At the start of February, the Minns Labor Government announced a $450 million investment in build-to-rent units in Camperdown, aimed at providing affordable housing for essential workers. But how affordable is this so-called “build-to-rent, affordable housing”?
Even at Nightingale Marrickville, often framed as the most ethical model, rental prices for studio apartments range from $395-445 per week — set at 20% below market rates. While this includes all bills, access to large communal spaces, outdoor areas, and car-share options — all within a light and airy Scandinavian-chic building — affordability remains a barrier, particularly for students and young people.
For those students relying on the maximum Centrelink Youth Allowance payment of $663.30 a fortnight, even factoring in a meager amount of Rent Assistance, renting at Nightingale remains out of reach without earning a substantial supplementary income.
If affordability is a challenge for even build-to-rent’s most progressive, not-for-profit examples, what does that mean for larger, corporate developments entering the sector? Are we seeing a privatisation of public housing?
A new application for the biggest build-to-rent development in the state was recently submitted to the NSW government by ‘Rent to Live Co’, an offshoot of the controversial student accommodation company Scape.
Large, purpose-built student accommodation developments are, in effect, one of the earlier forms of build-to-rent housing in Australia — though affordability has rarely been a defining feature.

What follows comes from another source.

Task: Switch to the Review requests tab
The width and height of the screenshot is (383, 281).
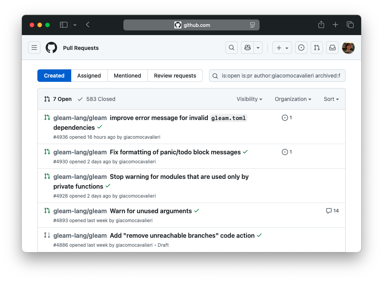Action: [175, 76]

Scape, in particular, has a reputation for excessive rental prices and restrictive lease conditions. At its University of Sydney location, a single bed in a shared twin room — within a 6-8 person apartment — starts at an exorbitant $535 per week, while studio apartments begin at $886 per week.
Scape’s tradition of inflated rental prices raises concerns about the affordability of its build-to-rent spin-off.
Their latest venture, Rent to Live Co, claims to “address the current housing shortage and housing affordability crisis in Sydney” and prioritise “access over ownership”.
Yet to be approved by the state Government, the proposed $1.5 billion development will take over Marrickville Timberyards on Victoria Road. The project plans to deliver 1188 build-to-rent apartments and just 115 “affordable housing units”, along with communal areas and retail space.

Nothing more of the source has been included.